Yeah. It's something you can work on too, right? I mean, yes, extreme social anxiety and things like that, you know, can be difficult. But I always thought I was an extrovert and then I was I realized I was an extrovert, if I had an alcohol. I'm typically an introvert. I can be extroverted if but again it comes at a cost and I just you have to I think manage that.


I was curious your thoughts on the creative side of it and if you felt it didn't sound like maybe you were were as beholden to like I need this to be creative. but I hear that a lot from whether it's musicians or artists or you know, like I I need I don't because maybe I've never done it without. And so, or it's been years or decades since I've done it without alcohol.


And it's just my process. And if I take that away, does it go away? what are your thoughts on that?


Nirvana Sherman (20:00)

That's been the one area that I will say is kind of the biggest challenge. I had never really been creative without using something and and my creativity has reduced not my creativity, like I'm creative in all ways, but like say sitting down to actually make a painting since I quit has well, I also closed my studio because


My studio, I've related to like drinking. And so like I would go to the studio and without it. Point is like, that has been the biggest challenge because I have not gotten into the same headspace.


had never experienced create being creative without drinking or doing something. And I have since felt that challenge. And I'm working through it by doing creativity in other ways. So I started like collaging. I do digital.


Like the little digital animations. whereas it's less of the fine arts. I'm still trying to be creative, but I am getting to that point where I'm like, okay, I really need to make more time for my creativity. Cause when I was drinking, I had my studio and I would get up to get to the studio and have undivided attention on only painting. And I think that the alcohol.

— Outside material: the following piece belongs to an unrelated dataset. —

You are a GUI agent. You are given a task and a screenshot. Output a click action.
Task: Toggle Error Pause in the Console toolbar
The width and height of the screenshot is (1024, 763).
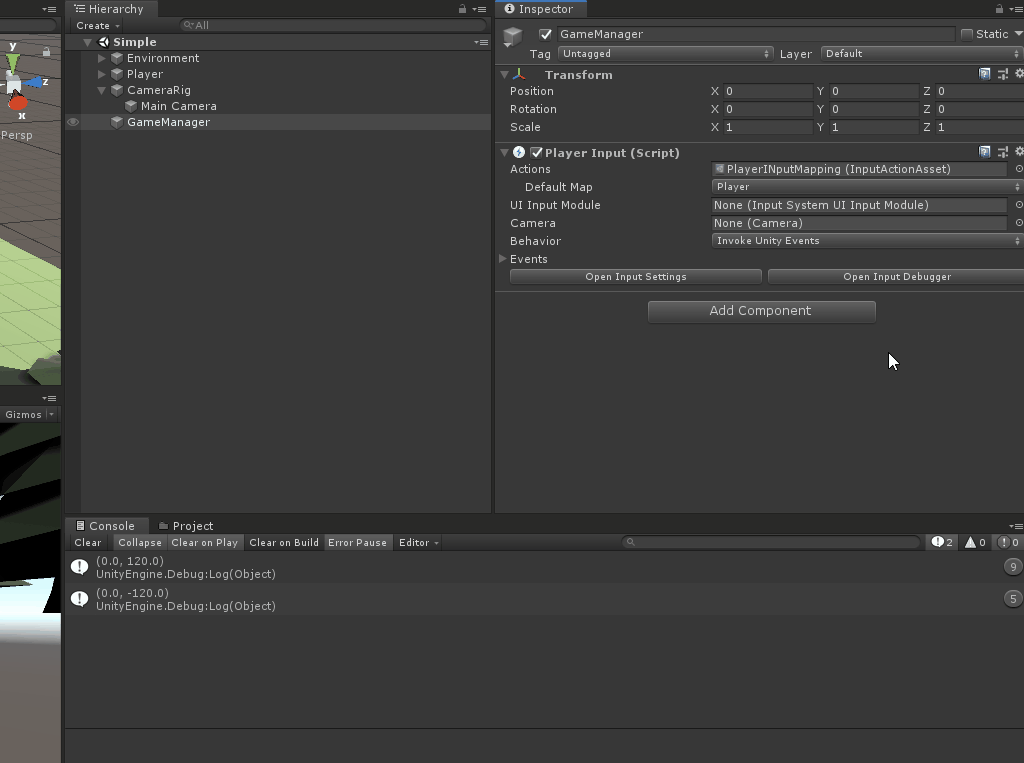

It's like sometimes I would drink and then I would end up not making anything anyways, or it would just be not what I wanted to create. So I think that's just an artist struggle in general. That's what I'm trying to like realize. I think that artists are gonna struggle sometimes to be creative with alcohol or with the drugs or not. I can still get in that space, but I also have four kids and like I have to think, what is it? Is it that I remove the alcohol or is it that I'm focused on my family a lot more now and giving them so much more time? So that's why I'm not as not as like making as much art.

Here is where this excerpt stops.